On September 29, 1891, Goodfellow performed his greatest medical feat. “I made a pure perineal prostatectomy, the first as far as known to me deliberately devised and carried out.” Although physicians at citadels of medicine like Johns Hopkins had difficulty believing that medical history could be made by a general practitioner in a dusty cow town, Dr. Goodfellow was right: his operation was the first of its type ever performed.
The man Goodfellow operated on was E. B. Gage, a wealthy mining entrepreneur. Mr. Gage went back to Chicago ecstatic about his surgery, and soon his rich and powerful friends were traveling to Tucson to be operated on by Dr. Goodfellow.
The doctor performed the first appendectomy in Arizona on the son of Tucson's chief of police in July, 1892. That same year he became interested in tuberculosis. He was an early advocate of the outdoor cure after discovering that his patients improved when they rested in the sunshine.

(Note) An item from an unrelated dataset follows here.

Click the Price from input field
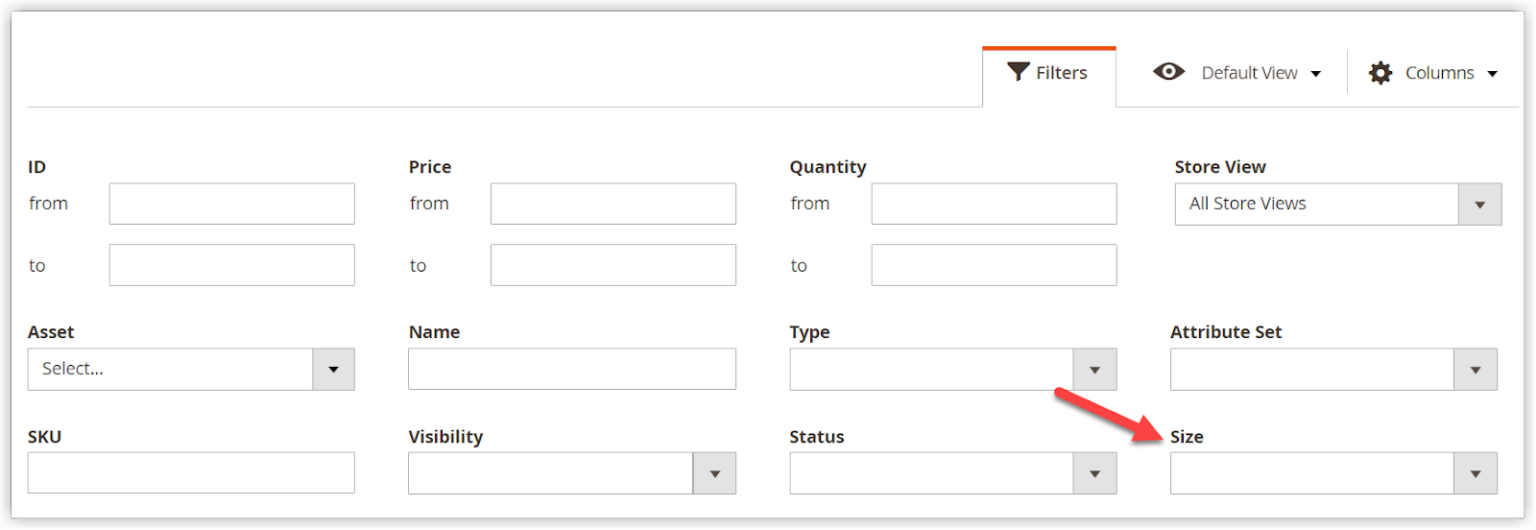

When the Spanish-American War broke out, Goodfellow left Tucson to join the staff of his friend, General William R. Shafter. Dr. Goodfellow spoke better Spanish than any of the General's official interpreters and was soon acting as an envoy. After the battles of San Juan and El Caney on July 3, 1898, the Americans were facing heavy gunfire from the Spanish forces in Santiago de Cuba. The heat was intense, a violent tropical storm was brewing, and malaria, yellow fever, and typhoid were depleting the American lines. Time and again, blindfolded and under a flag of truce, Goodfellow was ledinto the Spanish camp to negotiate. When the Spanish General Torrel finally surrendered, Goodfellow was credited with talking him into it. The doctor remarked later that never before had liquor been used for a better or more therapeutic purpose.
On February 20, 1900, Goodfellow was cited for his performance in Cuba: In July 1898 Dr. G. E. Goodfellow, civilian and volunteer aid to General William R. Shafter, for especially meritorious services, professional and military during the campaign in Cuba.

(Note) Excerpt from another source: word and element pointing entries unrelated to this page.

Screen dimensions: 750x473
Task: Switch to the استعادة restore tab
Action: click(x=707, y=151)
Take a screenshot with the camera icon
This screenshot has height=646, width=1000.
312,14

The beauty of the citation is its simplicity. They were rare in those days; it was years before anyone else on Shafter's staff received one.

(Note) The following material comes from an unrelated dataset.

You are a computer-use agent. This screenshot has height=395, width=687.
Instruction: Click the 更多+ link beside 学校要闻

After the war Goodfellow settled in San Francisco and devoted himself to prostatectomy. He made a “triumphant” tour of the country, demonstrating his operation at medical schools. Dr. Goodfellow was working on a series of articles on prostatectomy, and had nearly completed his account of the Spanish-American War, when his papers were destroyed in the fire that followed the San Francisco earthquake in 1906. Dr. Goodfellow lost everything but his collection of Oriental rugs. He had loaned them to Enrico Caruso, whom he met at the St. Francis Hotel, to use in a production of the Metropolitan Opera Company.
At the time of the earthquake, Goodfellow and three of his friends owned a building on the corner of Market and Gough Streets. When they learned the building had been destroyed, Goodfellow's friends left town, leaving him legally responsible for the damages. The settlement wiped out his savings and left him a weary man. “We soon become tired of everything in life,” he wrote. “Riches fatigue the possessor, ambition when satisfied leaves only remorse behind; the joys of love are but transient joys.” He was a bitter man when he left San Francisco in 1907 to accept a position as chief surgeon for the Southern Pacific Railroad in Guaymas, Sonora. The following year he developed a case of multiple neuritis that caused him great pain. His condition steadily deteriorated. No longer able to practice, he resigned and moved to Los Angeles.